Chasing Lolita, published on the fiftieth anniversary of Lolita's American publication, is an essential contemporary companion to Vladimir Nabokov's great novel. It establishes who Lolita really was back in 1958, explores her predecessors of all stripes, and examines the multitude of movies, theatrical shows, literary spin-offs, artifacts, fashion, art, photography, and tabloid excesses that have distorted her identity and stolen her name. It considers not just the "Lolita effect" but shifting attitudes toward the always volatile mix of sex, children, and popular entertainment—from Victorian times to the present. And it also looks at some real-life cases of young girls who became the innocent victims of someone else's obsession—unhappy sisters to one of the most affecting heroines in American fiction, and one of the most widely misunderstood.
PUBLISHERS WEEKLY
For 50 years, the nymphet Lolita (whose real name is Dolores Haze) has existed in the collective imagination. This sleek and knowing book takes an activist approach rather than a voyeuristic one to search out, first, the sources of Nabokov's once-censored novel, and then its impact and all the misunderstandings surrounding his celebrated character.

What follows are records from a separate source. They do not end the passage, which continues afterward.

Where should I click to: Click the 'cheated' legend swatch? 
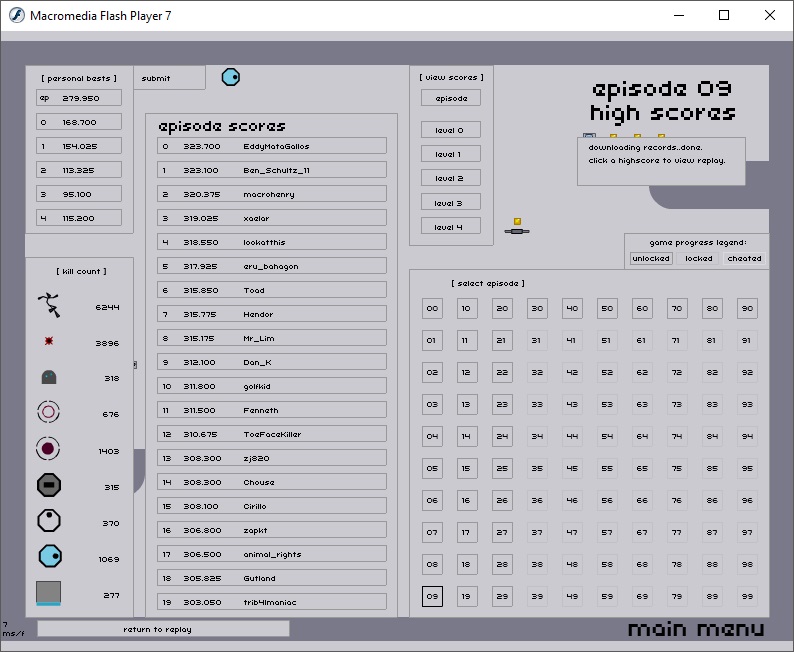click(x=744, y=259)
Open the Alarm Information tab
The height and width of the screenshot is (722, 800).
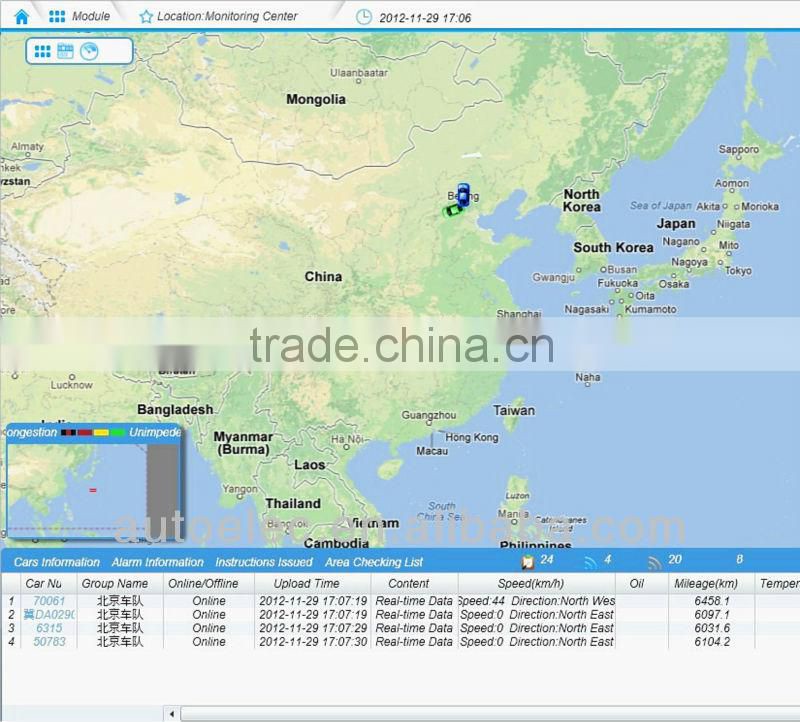pyautogui.click(x=157, y=562)
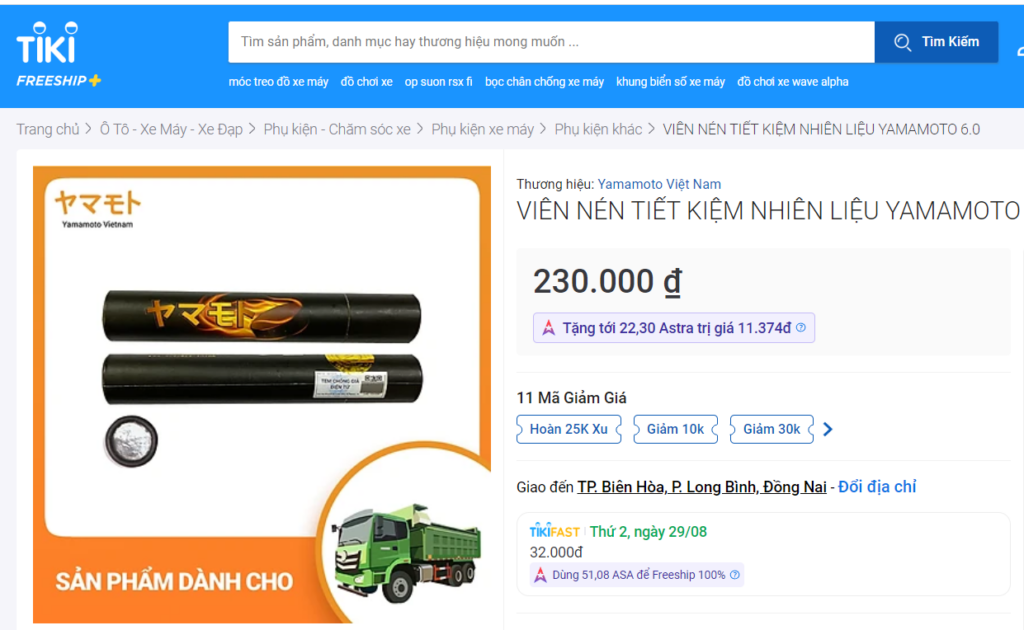Image resolution: width=1024 pixels, height=630 pixels.
Task: Open the Astra reward info icon
Action: [x=801, y=328]
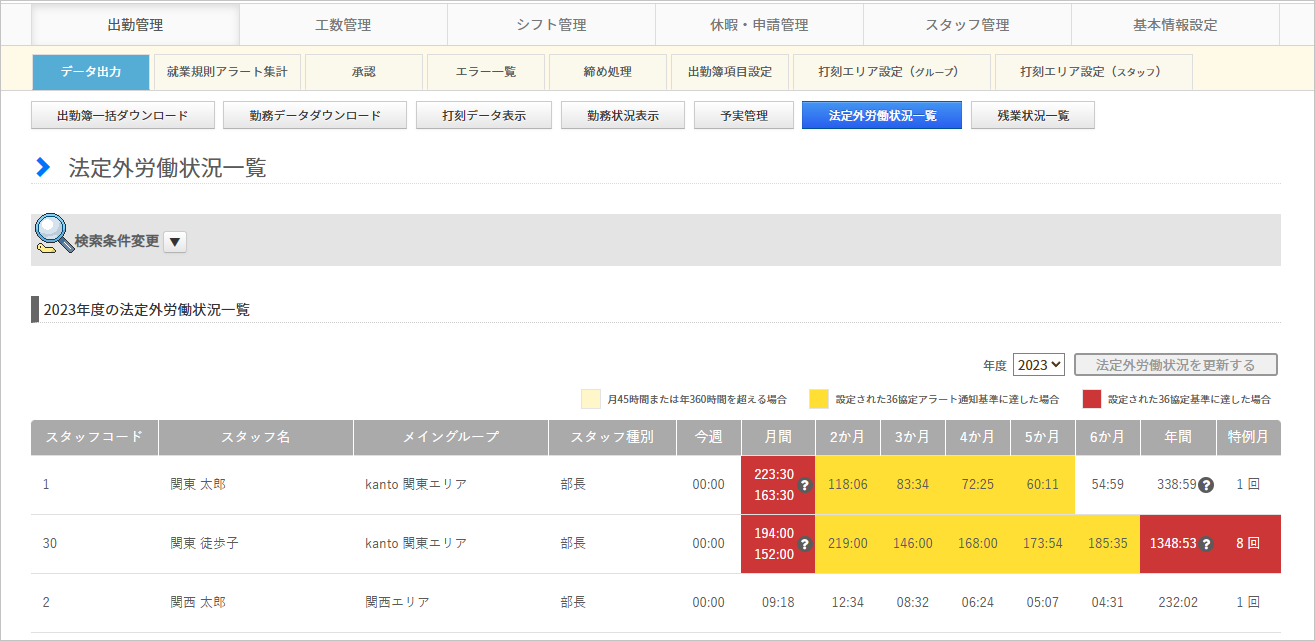This screenshot has width=1315, height=641.
Task: Switch to the シフト管理 tab
Action: point(551,25)
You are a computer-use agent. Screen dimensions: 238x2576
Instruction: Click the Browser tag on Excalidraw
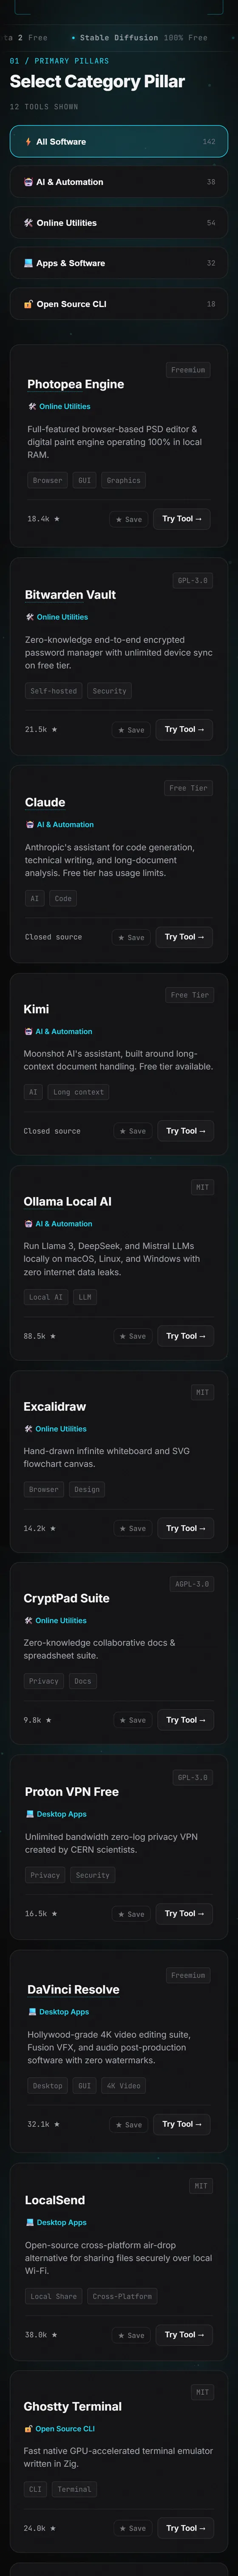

Vickers (coauthor, Neal Cassady: The Fast Life of a Beat Hero) examines the possible sources of inspiration, from Alice Liddell of Lewis Carroll fame to Fanny Brice's Baby Snooks; from an obscure German writer with the suggestive name von Lichberg to Edgar Allan Poe; from Chaplin's life story to a then unpublished novella by Nabokov himself. Most of the book is a romp through popular culture: the Stanley Kubrick film and Adrian Lyne's remake the release unfortunately coincided with the murder of JonBenet Ramsey as well as dismal stage adaptations; Brooke Shields's roles and ads and Japanese gothic Lolita fashion. Vickers succeeds admirably and entertainingly in his goal of separating Nabokov's character from "the many copied and counterfeited Lolitas." 27 b&w photos.